Revision as of 21:49, 22 July 2024

Bioconductor
Stable release
3.19 / 1 May 2024; 6 months ago (2024-05-01)
Operating systemLinux, macOS, Windows
PlatformR programming language
TypeBioinformatics
LicenseArtistic License 2.0
Websitewww.bioconductor.org

Bioconductor is a free, open source and open development software project for the analysis and comprehension of genomic data generated by wet lab experiments in molecular biology.

Bioconductor is based primarily on the statistical R programming language, but does contain contributions in other programming languages. It has two releases each year that follow the semiannual releases of R. At any one time there is a release version, which corresponds to the released version of R, and a development version, which corresponds to the development version of R. Most users will find the release version appropriate for their needs. In addition there are many genome annotation packages available that are mainly, but not solely, oriented towards different types of microarrays.

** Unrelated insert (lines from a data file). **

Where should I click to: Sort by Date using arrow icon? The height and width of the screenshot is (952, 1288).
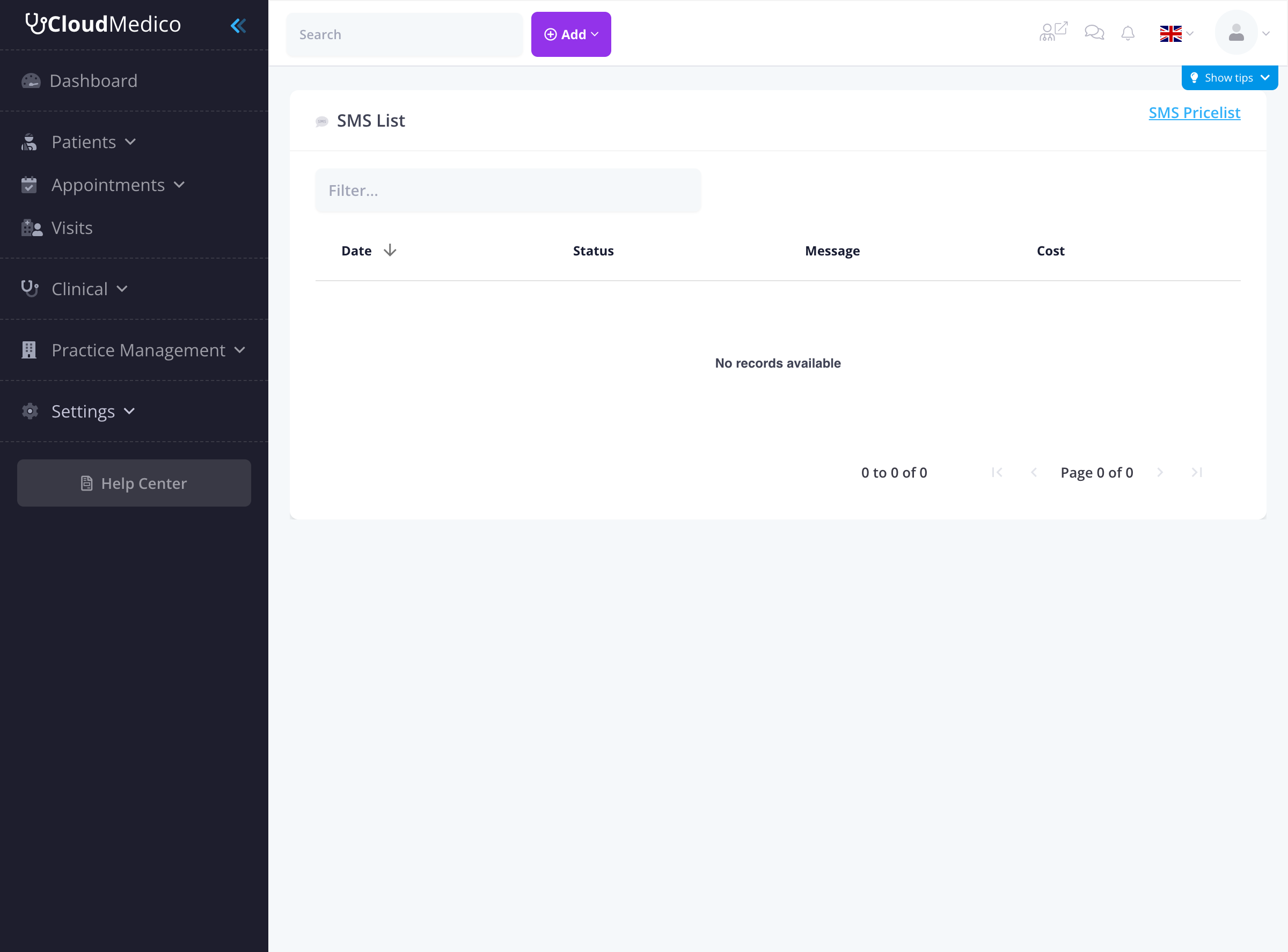coord(390,251)
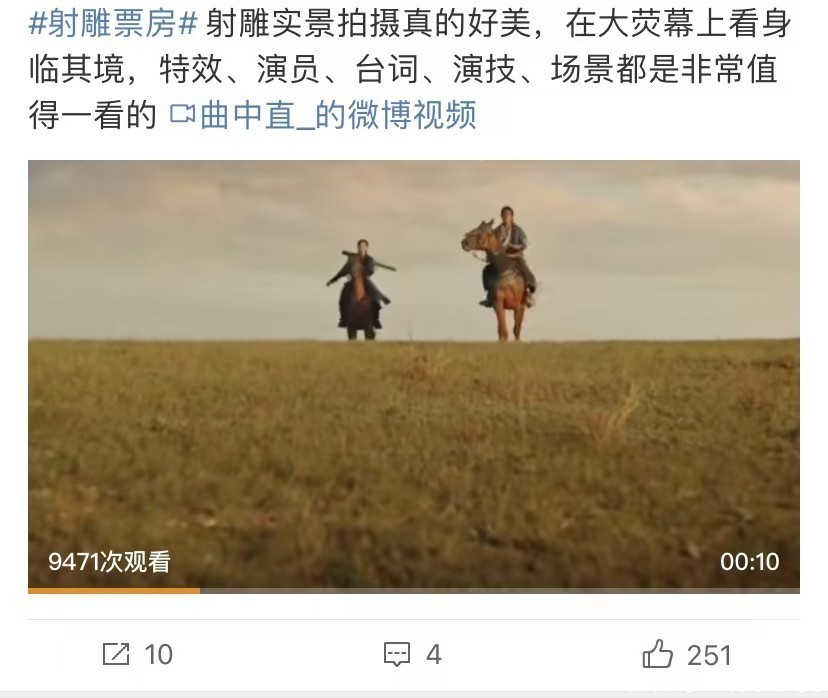Seek into the gray unplayed progress bar
Image resolution: width=828 pixels, height=698 pixels.
pos(500,590)
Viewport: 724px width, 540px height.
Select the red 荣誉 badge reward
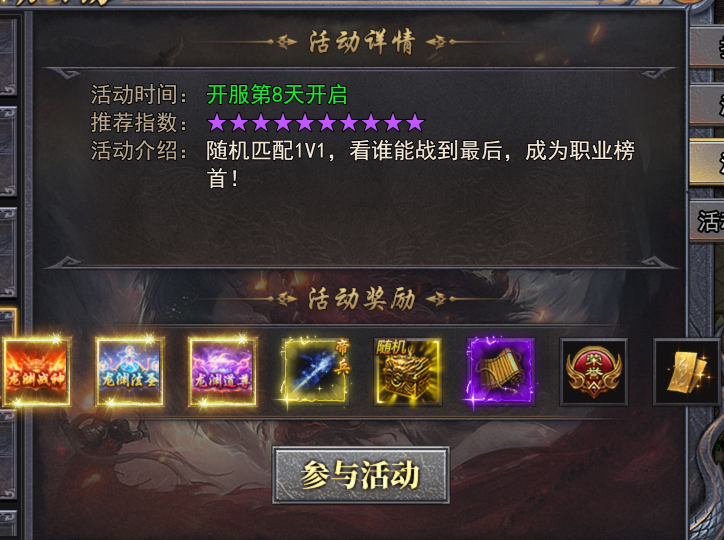coord(594,372)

While computational methods continue to be developed to interpret biological data, the Bioconductor project is an open source software repository that hosts a wide range of statistical tools developed in the R programming environment. Utilizing a rich array of statistical and graphical features in R, many Bioconductor packages have been developed to meet various data analysis needs. The use of these packages provides a basic understanding of the R programming / command language. As a result, R and Bioconductor packages, which have a strong computing background, are used by most biologists who will benefit significantly from their ability to analyze datasets. All these results provide biologists with easy access to the analysis of genomic data without requiring programming expertise.

The project was started in the Fall of 2001 and is overseen by the Bioconductor core team, based primarily at the Fred Hutchinson Cancer Research Center, with other members coming from international institutions.

Packages

Most Bioconductor components are distributed as R packages, which are add-on modules for R. Initially most of the Bioconductor software packages focused on the analysis of single channel Affymetrix and two or more channel cDNA/Oligo microarrays. As the project has matured, the functional scope of the software packages broadened to include the analysis of all types of genomic data, such as SAGE, sequence, or SNP data.

Goals

The broad goals of the projects are to:

Main features

  • Documentation and reproducible research. Each Bioconductor package contains at least one vignette, which is a document that provides a textual, task-oriented description of the package's functionality. These vignettes come in several forms. Many are simple "How-to"s that are designed to demonstrate how a particular task can be accomplished with that package's software. Others provide a more thorough overview of the package or might even discuss general issues related to the package. In the future, the Bioconductor project is looking towards providing vignettes that are not specifically tied to a package, but rather are demonstrating more complex concepts. As with all aspects of the Bioconductor project, users are encouraged to participate in this effort.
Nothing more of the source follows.